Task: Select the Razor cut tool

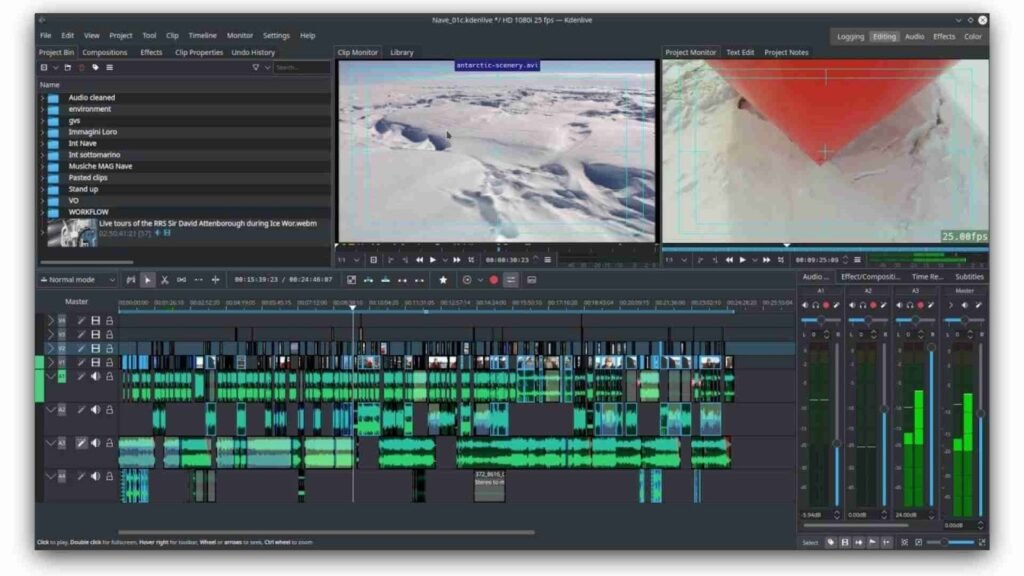Action: (165, 280)

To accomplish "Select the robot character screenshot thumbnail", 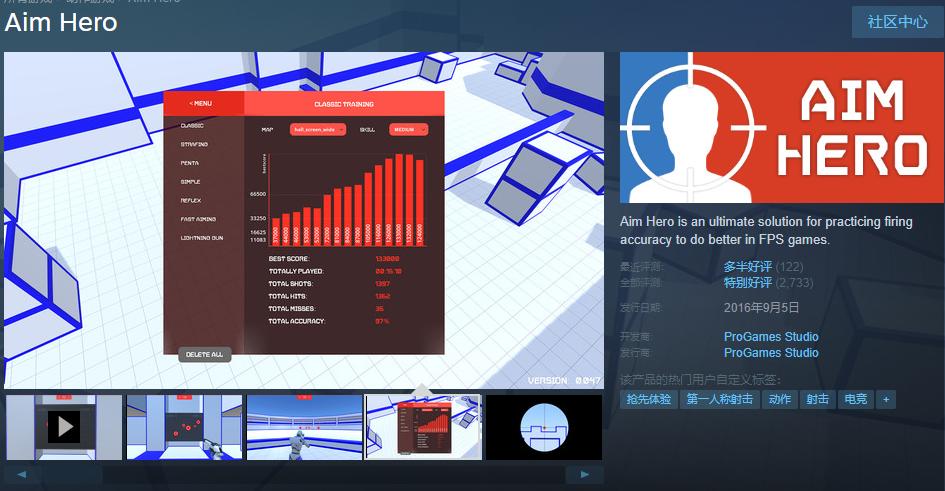I will tap(304, 427).
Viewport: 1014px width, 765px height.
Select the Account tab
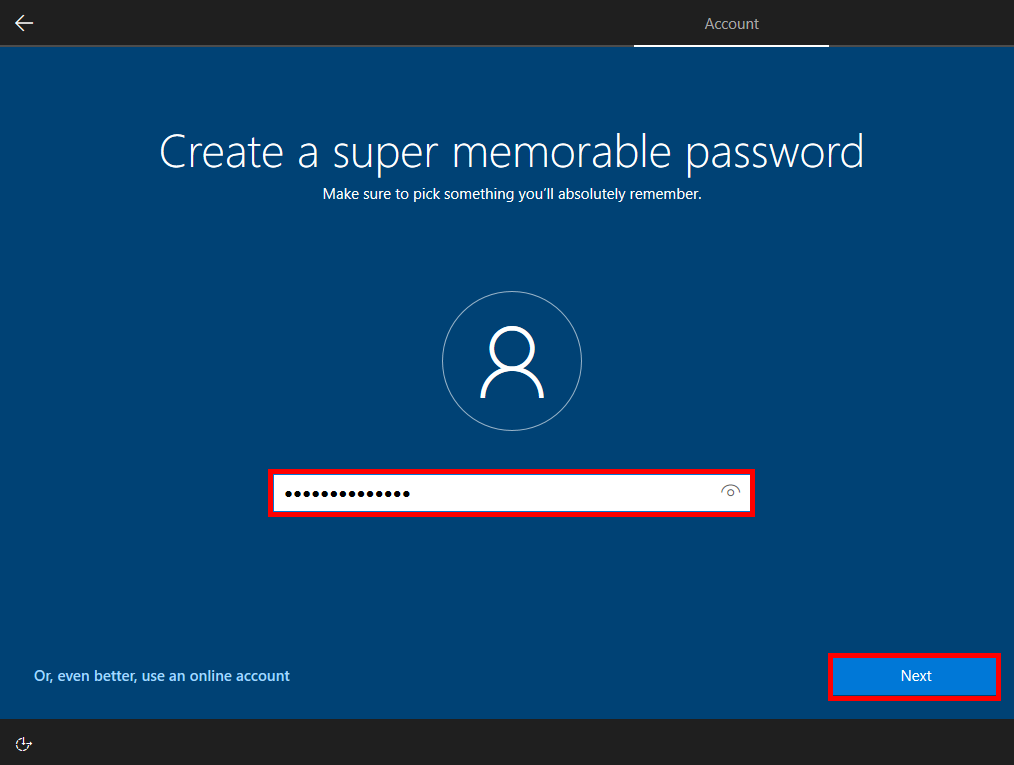[x=731, y=24]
---
From the line that contains "Viewport: 1014px width, 765px height." to the last line of the records above, copy each line exactly, both ends included, and leave the pictures out.

Viewport: 1014px width, 765px height.
Select the Account tab
[x=731, y=24]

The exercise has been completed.